=== RECORD SET ===

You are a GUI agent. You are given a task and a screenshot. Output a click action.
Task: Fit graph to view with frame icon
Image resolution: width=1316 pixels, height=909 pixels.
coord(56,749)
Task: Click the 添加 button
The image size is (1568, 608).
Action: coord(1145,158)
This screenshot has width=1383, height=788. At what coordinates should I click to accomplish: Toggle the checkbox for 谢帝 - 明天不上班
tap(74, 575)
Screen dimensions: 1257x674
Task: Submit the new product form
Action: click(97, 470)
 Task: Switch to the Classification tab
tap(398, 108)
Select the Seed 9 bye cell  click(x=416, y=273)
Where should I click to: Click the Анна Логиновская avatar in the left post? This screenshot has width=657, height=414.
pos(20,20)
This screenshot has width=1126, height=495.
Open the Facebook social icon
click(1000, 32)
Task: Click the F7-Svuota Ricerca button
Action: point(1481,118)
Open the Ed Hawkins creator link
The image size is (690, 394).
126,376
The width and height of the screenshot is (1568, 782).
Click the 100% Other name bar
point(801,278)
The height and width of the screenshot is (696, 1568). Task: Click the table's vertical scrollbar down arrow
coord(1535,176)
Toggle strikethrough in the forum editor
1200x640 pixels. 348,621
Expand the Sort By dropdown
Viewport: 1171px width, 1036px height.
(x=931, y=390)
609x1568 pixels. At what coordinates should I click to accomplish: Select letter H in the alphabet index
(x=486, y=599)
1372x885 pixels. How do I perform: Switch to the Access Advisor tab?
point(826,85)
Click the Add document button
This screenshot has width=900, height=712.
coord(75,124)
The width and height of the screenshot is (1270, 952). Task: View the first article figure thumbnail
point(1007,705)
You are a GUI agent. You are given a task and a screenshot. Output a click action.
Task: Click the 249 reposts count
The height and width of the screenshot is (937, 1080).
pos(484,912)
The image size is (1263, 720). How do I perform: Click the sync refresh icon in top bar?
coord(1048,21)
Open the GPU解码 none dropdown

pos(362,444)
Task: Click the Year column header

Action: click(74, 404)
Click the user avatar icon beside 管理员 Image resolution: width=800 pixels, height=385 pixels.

===

Whatever the material above holds, copy it over exactly, line by line.

You are a GUI agent. You are given a task and a screenshot. Output a click action.
Task: Fit graph to view with frame icon
Image resolution: width=1316 pixels, height=909 pixels.
coord(56,749)
Task: Click the 添加 button
The image size is (1568, 608).
Action: coord(1145,158)
This screenshot has width=1383, height=788. At what coordinates should I click to accomplish: Toggle the checkbox for 谢帝 - 明天不上班
tap(74, 575)
Screen dimensions: 1257x674
Task: Submit the new product form
Action: click(97, 470)
 Task: Switch to the Classification tab
tap(398, 108)
Select the Seed 9 bye cell  click(x=416, y=273)
Where should I click to: Click the Анна Логиновская avatar in the left post? This screenshot has width=657, height=414.
pos(20,20)
This screenshot has width=1126, height=495.
Open the Facebook social icon
click(1000, 32)
Task: Click the F7-Svuota Ricerca button
Action: point(1481,118)
Open the Ed Hawkins creator link
The image size is (690, 394).
126,376
The width and height of the screenshot is (1568, 782).
Click the 100% Other name bar
point(801,278)
The height and width of the screenshot is (696, 1568). Task: Click the table's vertical scrollbar down arrow
coord(1535,176)
Toggle strikethrough in the forum editor
1200x640 pixels. 348,621
Expand the Sort By dropdown
Viewport: 1171px width, 1036px height.
(x=931, y=390)
609x1568 pixels. At what coordinates should I click to accomplish: Select letter H in the alphabet index
(x=486, y=599)
1372x885 pixels. How do I perform: Switch to the Access Advisor tab?
point(826,85)
Click the Add document button
This screenshot has width=900, height=712.
coord(75,124)
The width and height of the screenshot is (1270, 952). Task: View the first article figure thumbnail
point(1007,705)
You are a GUI agent. You are given a task and a screenshot. Output a click action.
Task: Click the 249 reposts count
The height and width of the screenshot is (937, 1080).
pos(484,912)
The image size is (1263, 720). How do I perform: Click the sync refresh icon in top bar?
coord(1048,21)
Open the GPU解码 none dropdown

pos(362,444)
Task: Click the Year column header

Action: click(74, 404)
Click the user avatar icon beside 管理员 Image resolution: width=800 pixels, height=385 pixels.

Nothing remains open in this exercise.